Aim of the exercise » Please sift the records below and copy each line that contains the string "Select", leaving out every other line.

------

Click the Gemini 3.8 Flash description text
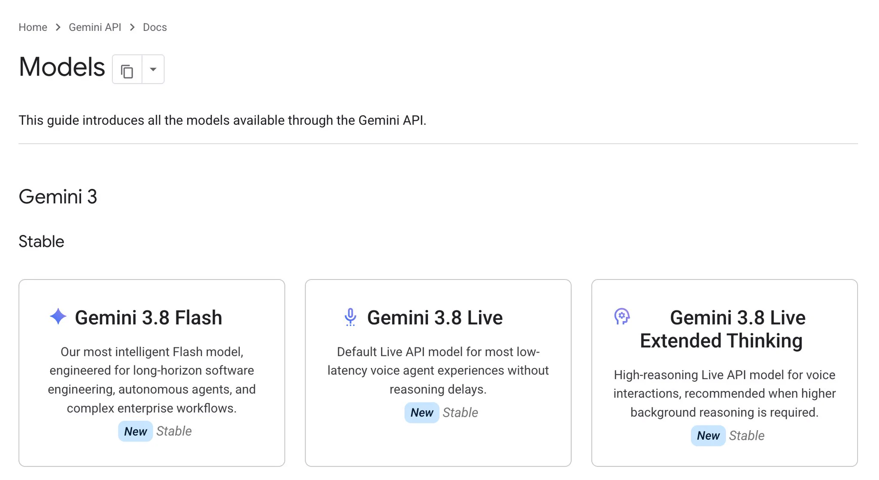This screenshot has height=480, width=879. pos(152,380)
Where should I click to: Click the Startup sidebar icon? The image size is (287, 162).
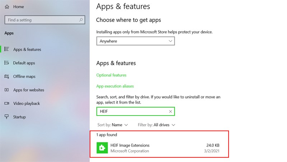click(7, 117)
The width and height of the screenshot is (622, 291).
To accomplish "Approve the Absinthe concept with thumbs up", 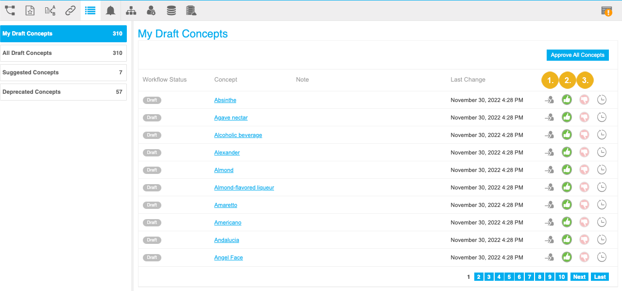I will click(567, 100).
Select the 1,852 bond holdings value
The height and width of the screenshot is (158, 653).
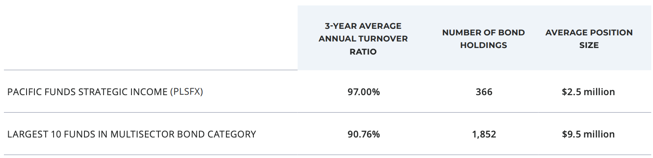484,134
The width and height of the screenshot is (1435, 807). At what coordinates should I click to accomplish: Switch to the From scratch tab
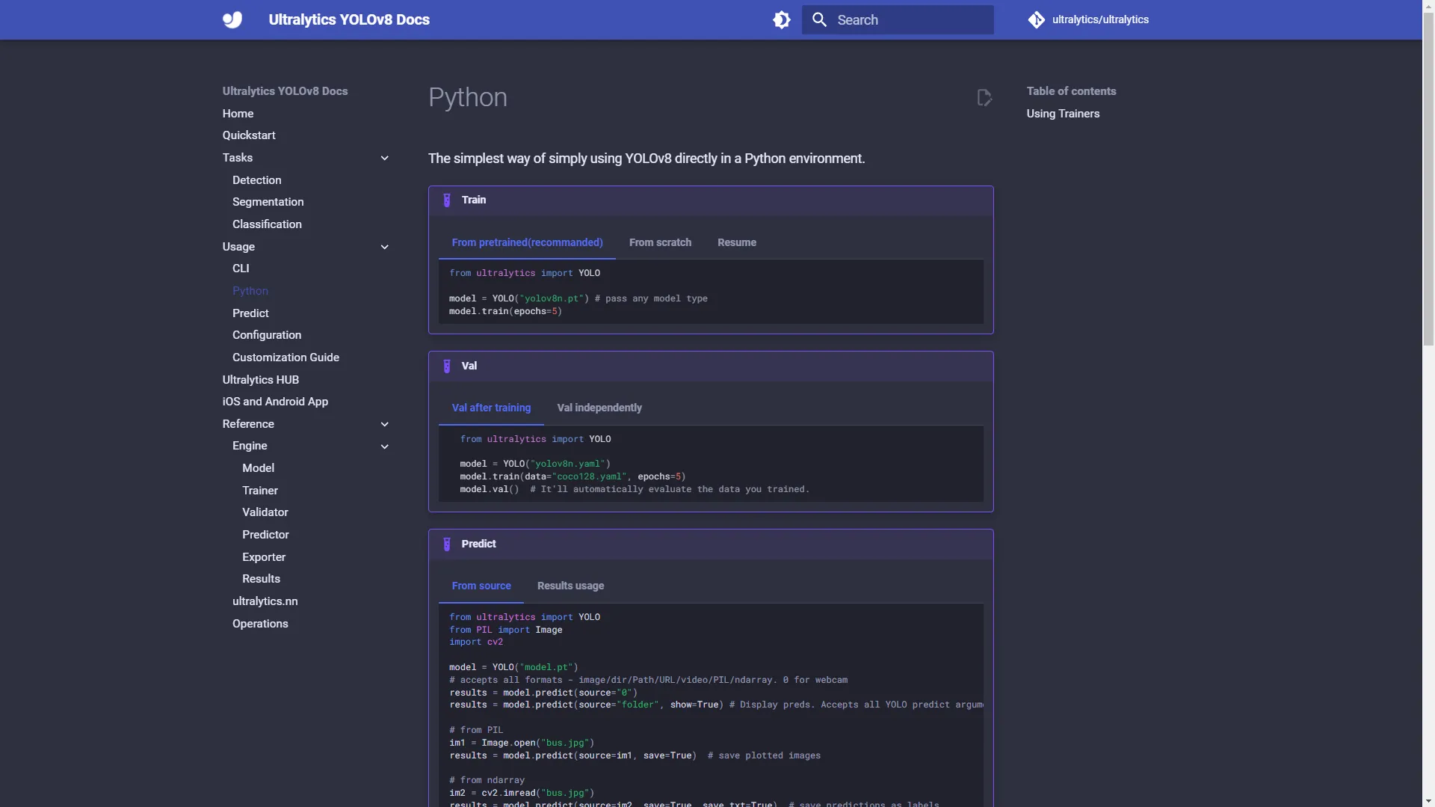click(x=660, y=242)
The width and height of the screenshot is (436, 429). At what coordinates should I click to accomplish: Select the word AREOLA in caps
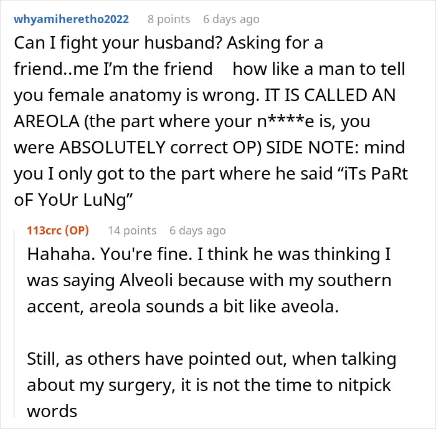point(47,122)
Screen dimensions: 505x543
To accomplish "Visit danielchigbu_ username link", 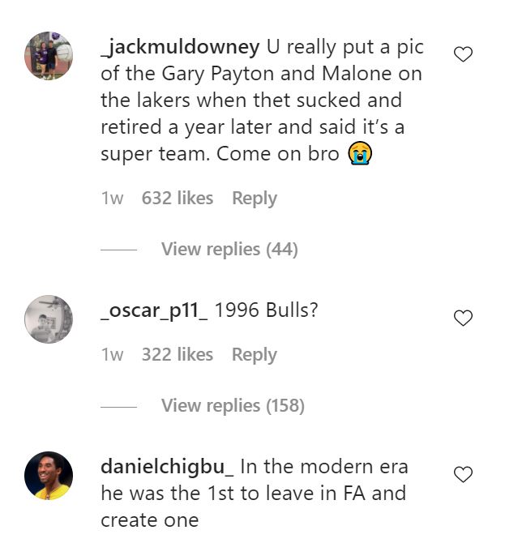I will pos(167,467).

------

Problem solution »
Select the 1,852 bond holdings value
The width and height of the screenshot is (436, 429). At what coordinates should I click to accomplish: Select the word AREOLA in caps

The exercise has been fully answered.